Given instruction A: Please print the passage of the news roundup starting with "2. ‘Thousands trapped’" and going on through "check with Cantor?", copied word for word.

Daily Archives: July 31, 2012

Your Virtual Front Page, Tuesday, July 31, 2012

Just very quickly:

  1. India’s Power Grid Collapses (WSJ) — More than twice as many people as live in all the United States are without power, calling into question the viability of the infrastructure of Asia’s third-largest economy.
  2. ‘Thousands trapped’ in Syria city (BBC) — While the rest of us are dazzled by sport, the Beeb keeps its eye on the ball.
  3. Boehner, Reid reach short-term spending deal (WashPost) — For “short-term,” read “until after the election.” Hmm. This raises a question: Can Boehner make a deal like this? Did he check with Cantor?
  4. Phelps Sets New Olympic Record With 19 Medals (NPR) — Oh, wait — were you waiting to see this on TV tonight? Too late — everybody’s reported it.
  5. Romney campaign attacks media (The Guardian) — “Kiss my ass. This is a Holy site for the Polish people. Show some respect.” It now joins “nattering nabobs of negativism” among the annals of warfare between GOP pols and the American news media.
  6. Partisan Rifts Hinder Efforts to Improve U.S. Voting System (NYT) — This is the kind of “thumb-sucker” (to use the phrase of a national editor who once worked for me) that the NYT saves to top its report with on a slow news day. The premise: “Twelve years after a too-close-to-call presidential contest in Florida ended in a divisive Supreme Court ruling, the United States’ voting methods are as laden with problems as ever…”

I know my mix is missing anything local, but I could not find anything worthy. I’ve no idea what The State will put on its front tomorrow…

A blast from SC’s past (and present, alas)

There was a meme bouncing around on Twitter this morning having to do with the expression “dog whistle politics.” It’s a phrase you’ve probably heard before, which is easy to understand intuitively, but I was curious about its provenance, so I looked it up. And I found a little gem that, if I had read it before, I had forgotten.

Supplied material:
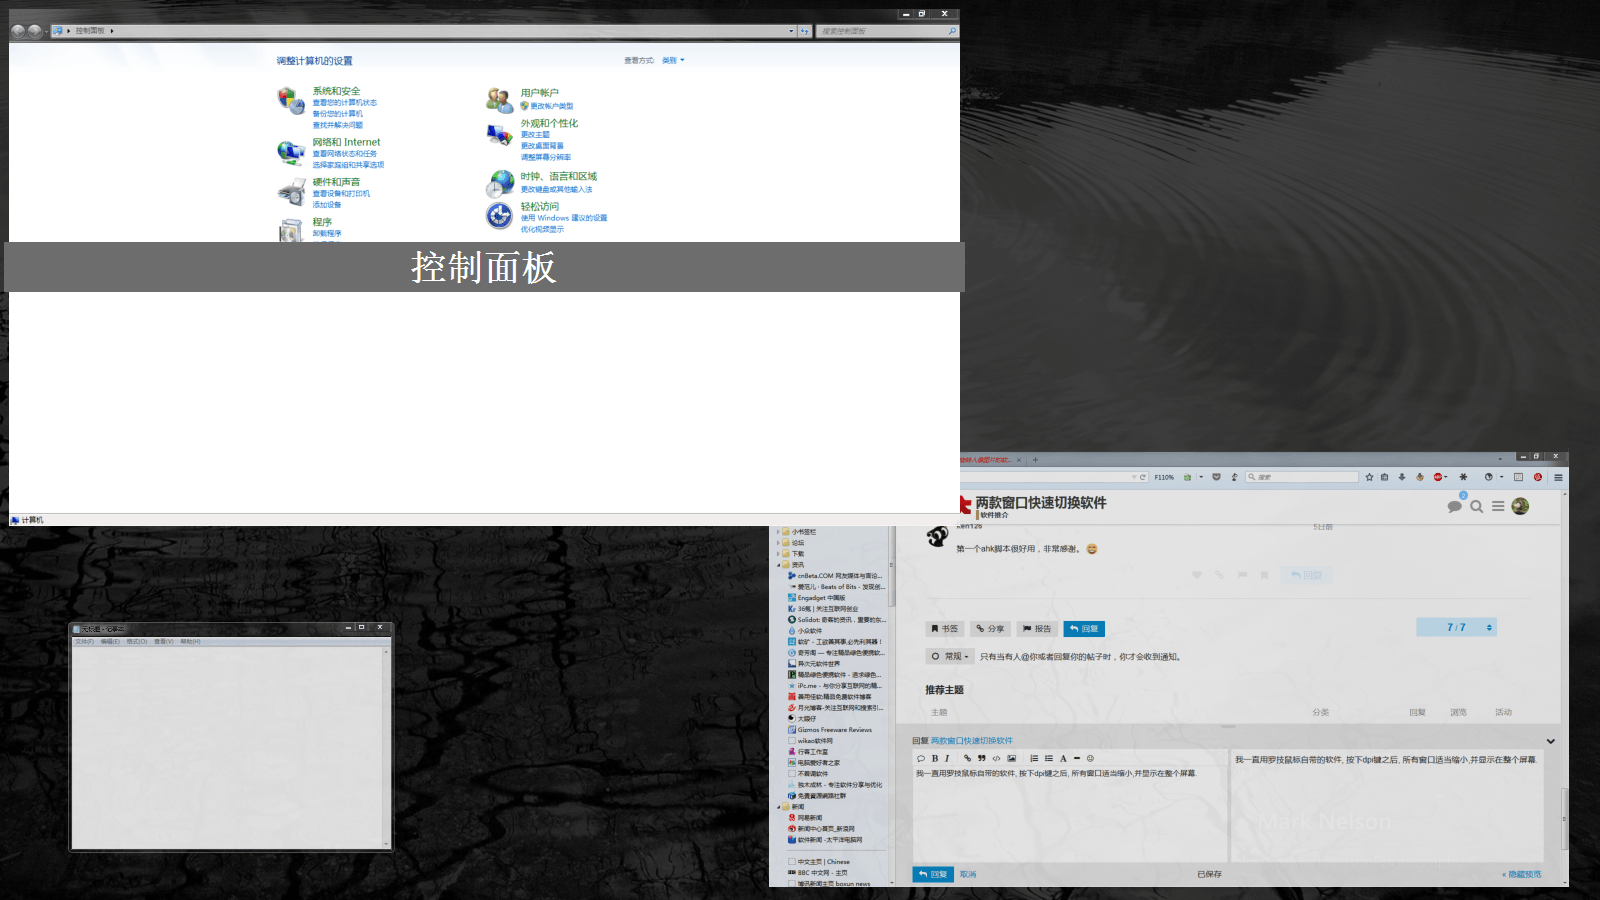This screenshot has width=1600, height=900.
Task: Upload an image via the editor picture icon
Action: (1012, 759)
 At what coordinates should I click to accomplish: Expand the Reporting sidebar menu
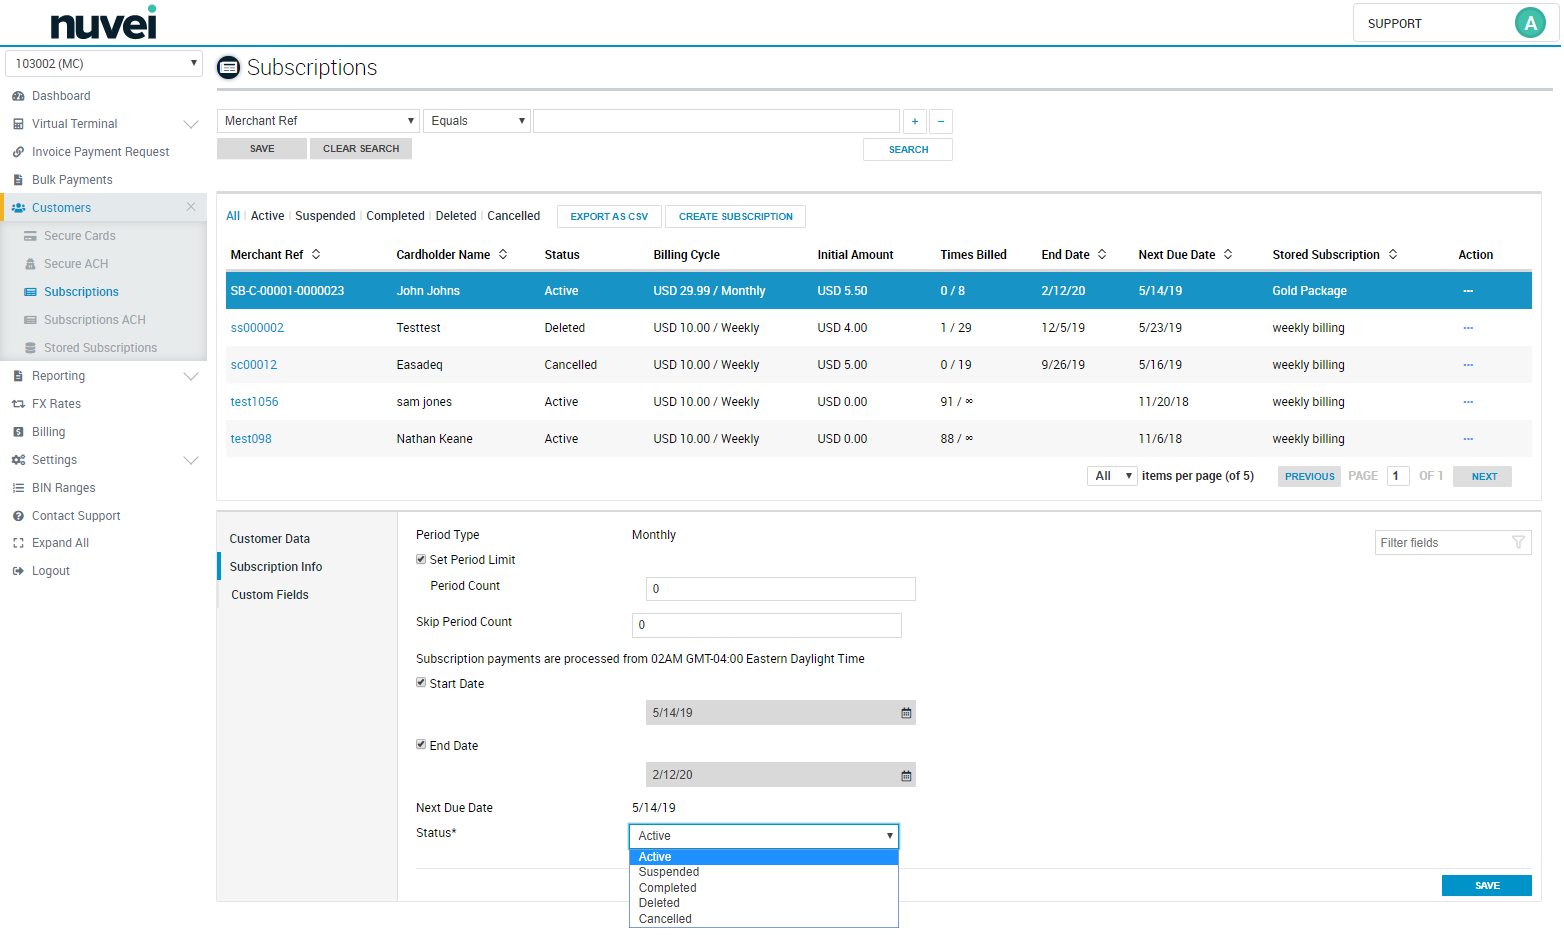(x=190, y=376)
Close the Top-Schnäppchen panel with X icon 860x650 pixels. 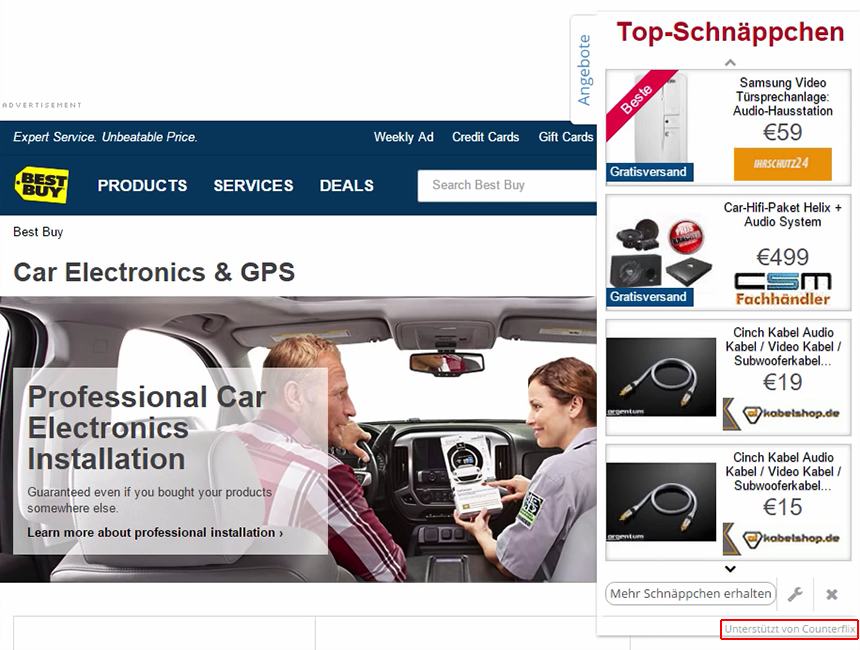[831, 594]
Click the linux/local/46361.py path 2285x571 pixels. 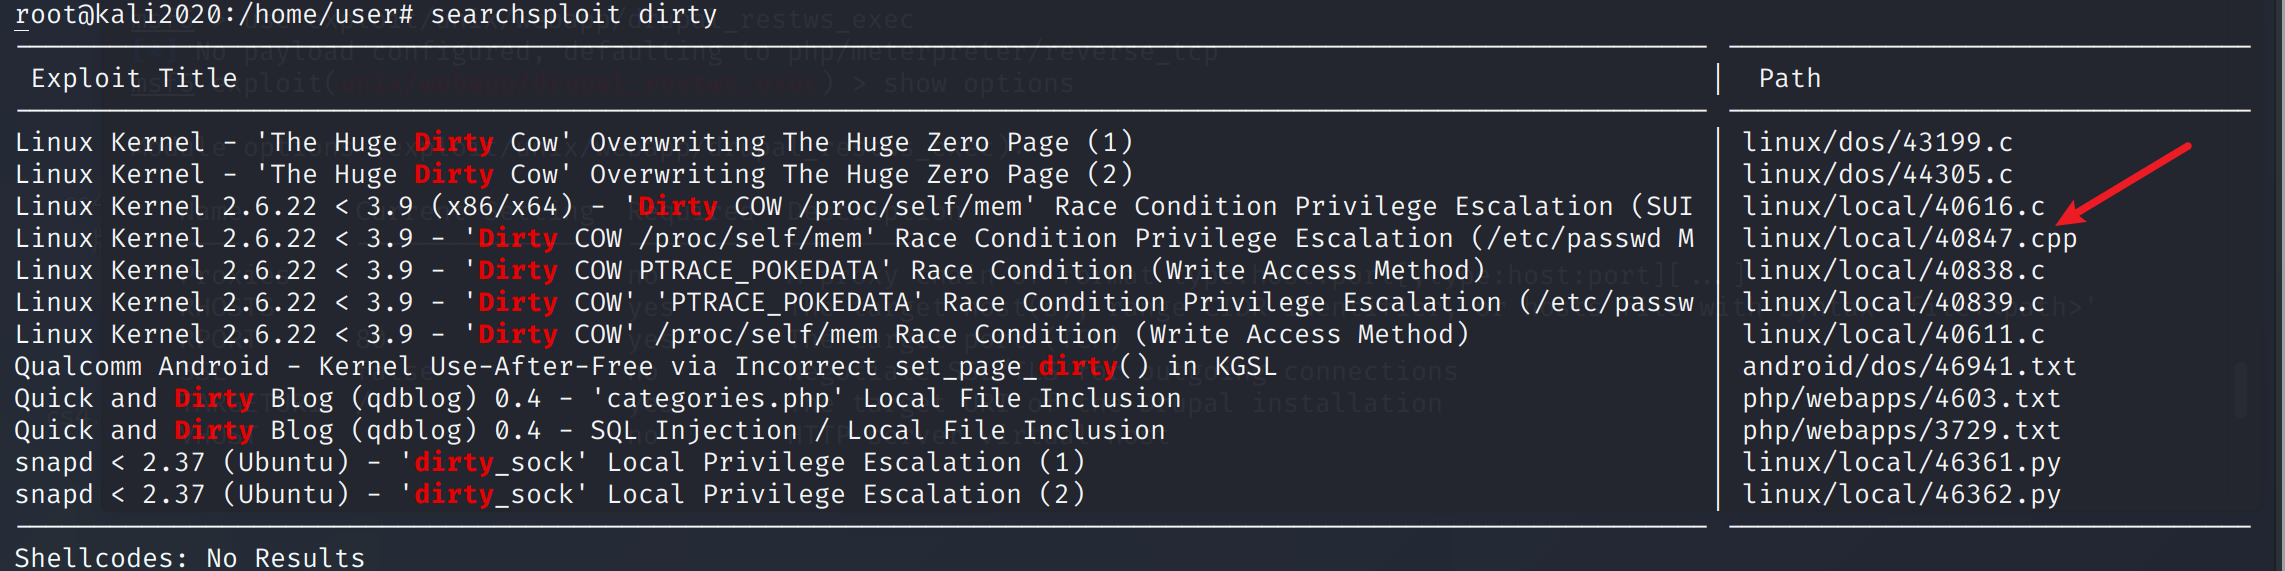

Given instruction B: Rewrite the listing from its start through the line with "(x=190, y=376)", changing "Reporting" to "Analytics" and keeping everything else the same. Give only those lines, and leave the pictures out.

Written reply A:
2. ‘Thousands trapped’ in Syria city (BBC) — While the rest of us are dazzled by sport, the Beeb keeps its eye on the ball.
  3. Boehner, Reid reach short-term spending deal (WashPost) — For “short-term,” read “until after the election.” Hmm. This raises a question: Can Boehner make a deal like this? Did he check with Cantor?

Written reply B:
This screenshot has width=1600, height=900.
Task: Upload an image via the editor picture icon
Action: (1012, 759)
 At what coordinates should I click to accomplish: Expand the Analytics sidebar menu
(x=190, y=376)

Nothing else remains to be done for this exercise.